As he walked back home, he tried to negotiate how much money it would take, in fried second-hand cell phones, before he decided the device wasn’t suitable for him after all.
HANK’S BASEMENT WAS the one with the secret door to the underground tunnels. Russ knew the way in existed, but try as he might, he could not see any signs of the well-hidden entrance.
“We are down here to be in touch with the Earth,” Hank explained. “Now mind you, I’m just rehashing what Uncle Owen taught all of us at some point, and I’m repeating all that to refresh the material for the newer members of our group.”
Russ wiggled on his meditation pillow, grateful that Paul had dragged him into a hot soaking bath with a subsequent massage. He’d slept like a log, and he’d woken up less sore. Even so, the unfamiliar half-lotus position was getting to him. At least the rubber yoga mat protected his ankles from the rough concrete floor, and the brand-new furnace made the basement as comfortable as any living room.
“Since there’s five of us, we will do the pentagram today so no one’s left out.” He glanced at Russ. “You can do any geometric shape as long as the people are even. Big groups do circles. The shape doesn’t matter, but the balance does.”
With a person seated at each point, they all seemed to represent an element. Hank walked a circle outside of them, drawing an invisible perimeter in the air using a pocket knife that had seen better days. In the books, Russ had seen ceremonial knives with all kinds of decorations, and seeing the big, hulking Hank wield a tiny three-inch little blade he always had in his pocked seemed oddly common.
“Don’t judge a book by its cover.” Uncle Owen’s words drifted through his mind on a wisp of a treasured memory. With his short, rotund stature and cheerful disposition, Owen Anneveinen didn’t have the looks of a “high mage,” to use a term from fanciful books, but his abilities might qualify him as such in the eyes of many a reader.
&nb
sp; “As a wind-worker, Ellen would normally be Air, but she’s pregnant so she’ll represent Spirit. I’m Void, so I’ll be air instead of her.” Hank looked around. “You be Water, Paul, since your electric surge seeks it out. This would make Russ Earth, which would leave Fire to Mark. You okay being Fire, Mark?”

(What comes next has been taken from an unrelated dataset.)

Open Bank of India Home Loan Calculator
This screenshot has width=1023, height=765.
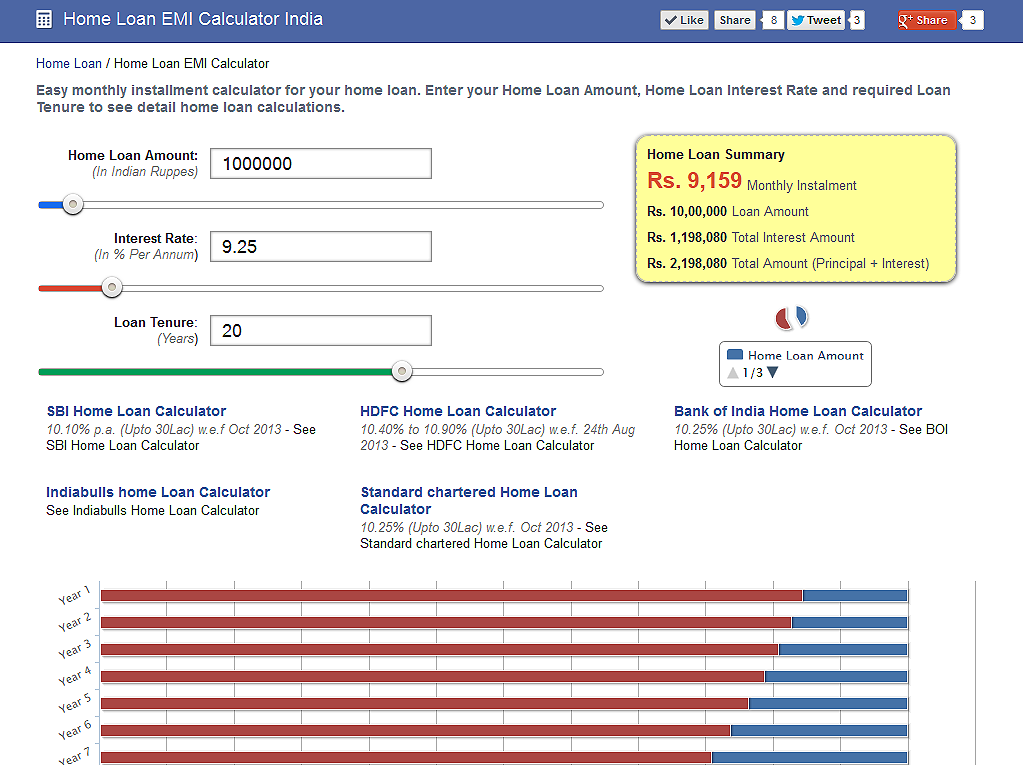[797, 411]
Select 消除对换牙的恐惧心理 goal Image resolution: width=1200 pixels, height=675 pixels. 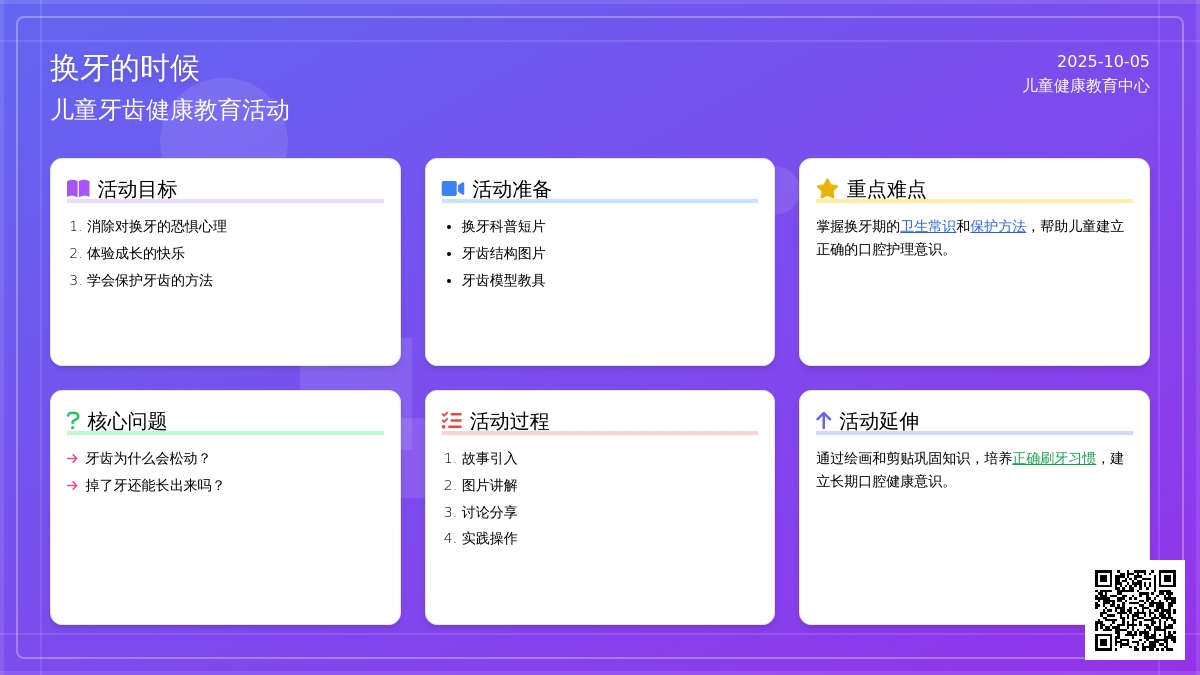click(x=157, y=227)
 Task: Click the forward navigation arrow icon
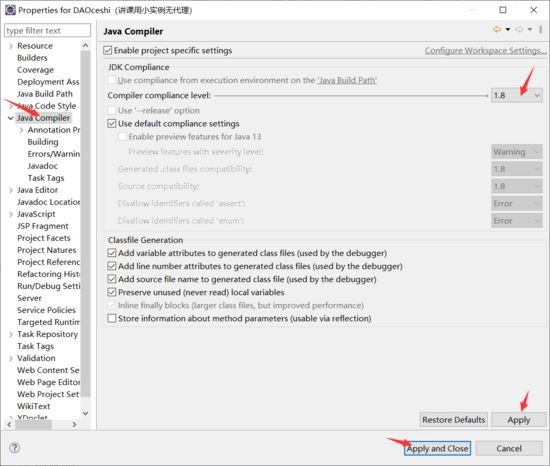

Mark nodded. “As long as I get to use the matches, sure.”
The rest of them laughed, and when Russ turned his quizzical expression to Mark, he got his answer: “Fire is extremely rare, and difficult to control. Fire Men don’t make the best housemates.”

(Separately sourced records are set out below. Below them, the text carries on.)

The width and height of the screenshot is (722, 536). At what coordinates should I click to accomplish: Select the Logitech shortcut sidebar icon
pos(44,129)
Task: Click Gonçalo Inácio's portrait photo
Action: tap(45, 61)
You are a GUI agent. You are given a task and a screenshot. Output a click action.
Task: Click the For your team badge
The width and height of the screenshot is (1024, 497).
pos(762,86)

Russ tried to process the implications of a rogue fire talent while listening to Mark’s instructions. So far, he knew what to say when Mark pointed at him, but as far as ceremonial power went, he didn’t feel a darn smidgeon of spirituality, or afterlife, or anything cosmic like that. The dry, dim basement receded into the background of his eyesight, and as hard as he tried to ‘feel something,’ Russ couldn’t see anything but the warmly lit faces that glowed in candlelight. His newfound friends sat facing the center of the pentagram, with a candle in front of each person, and a circle of small, candle-powered luminaries around them all. Hank chanted words that made no sense, so Russ focused on centering himself.
“I invoke Air,” Hank said, and clapped. The words and the sharp noise brought Russ to the present.

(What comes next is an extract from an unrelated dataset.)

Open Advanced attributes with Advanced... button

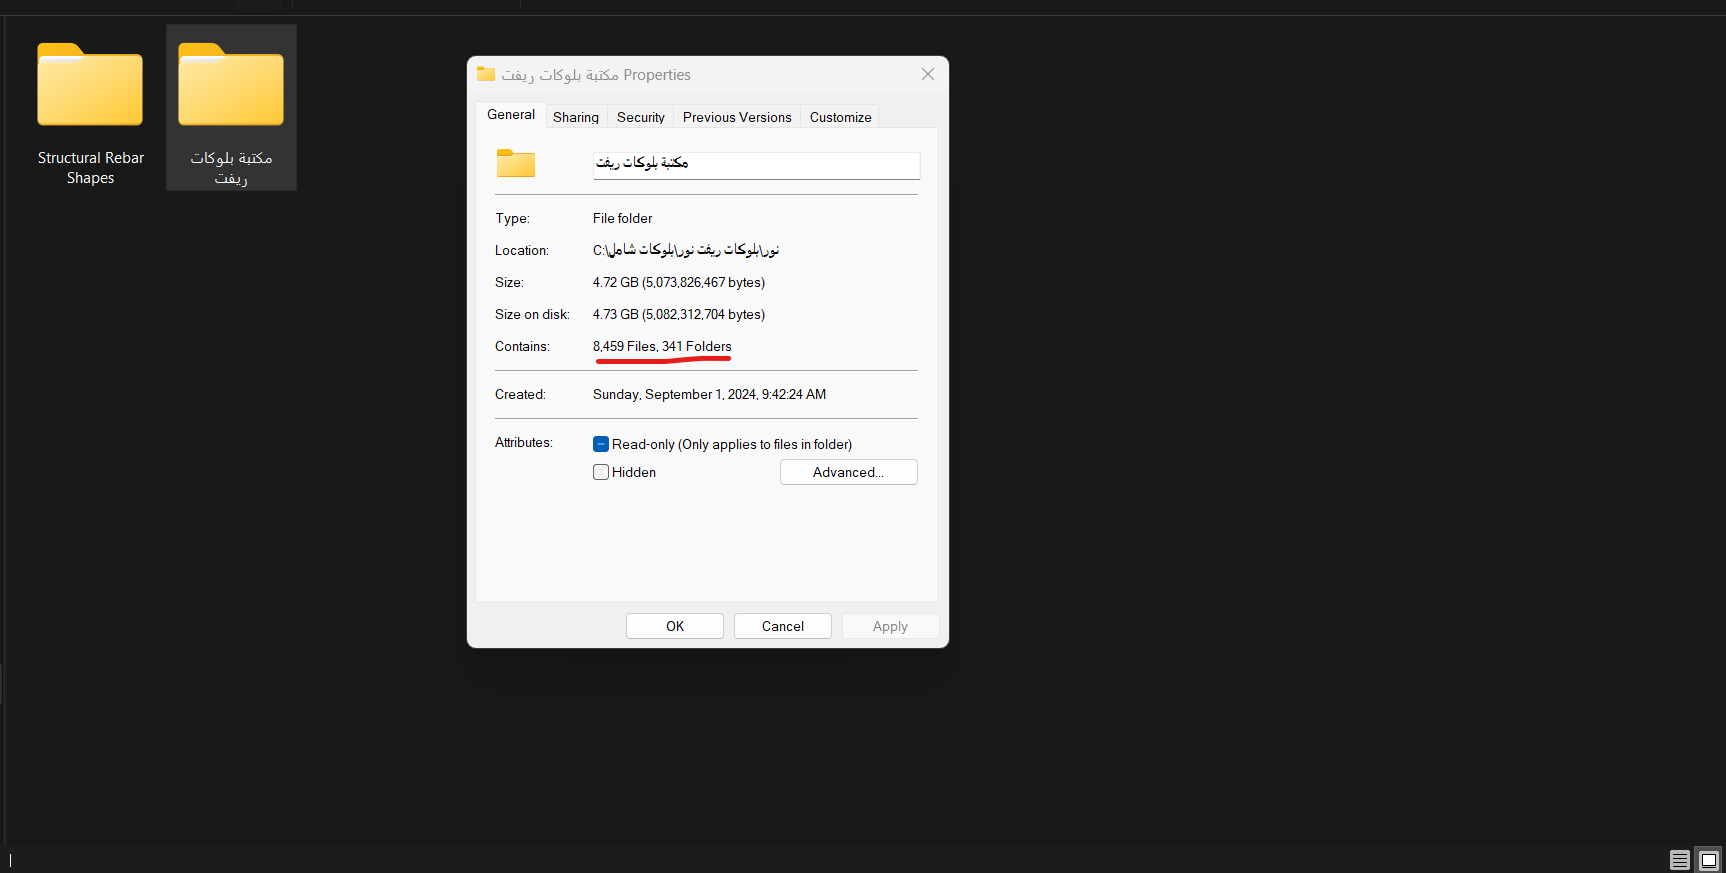click(x=848, y=472)
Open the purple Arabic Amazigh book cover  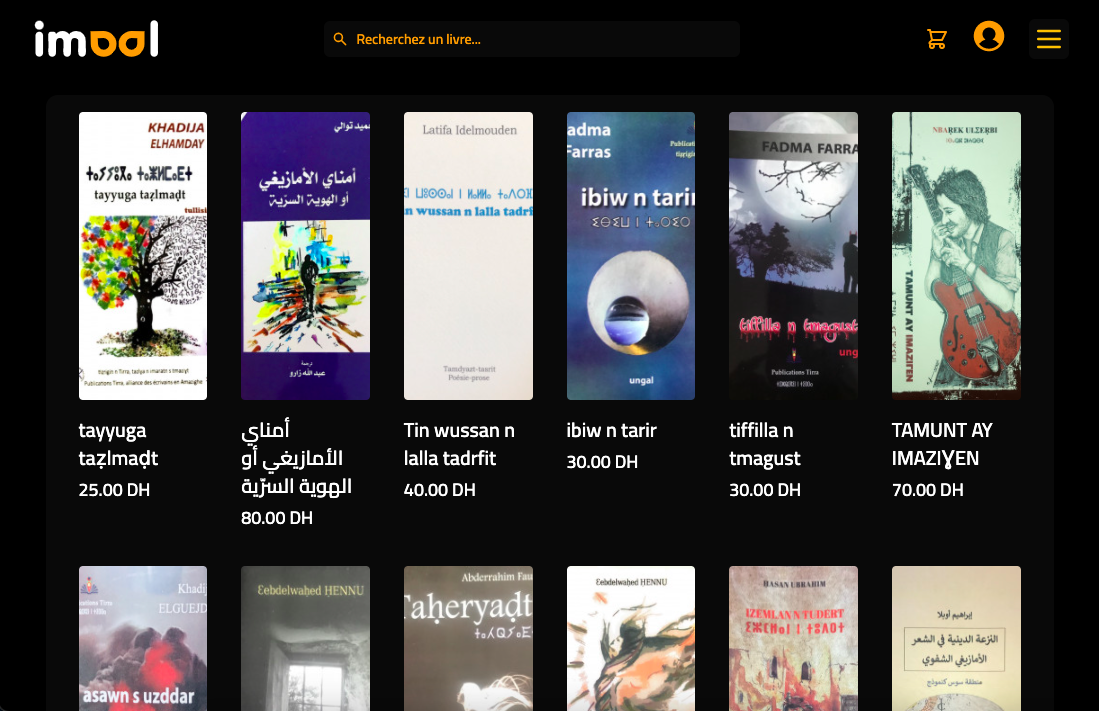coord(306,256)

“I invoke Spirit,” Ellen said with a clap.
Hank pointed at him.
“I invoke Earth,” Russ said in a voice that wasn’t nearly sure enough, and the clapping part dredged out a memory of an old second-grade music class. He was doing it only because he didn’t want to stand out. He was feeling like an idiot, sitting in somebody’s basement, surrounded by candles, reeking of incense.
He wished he could poke Paul and whisper something stupid in his ear to break the nervous tension that leaned against him so hard he thought he would bend forward. Since when was sitting upright so much work?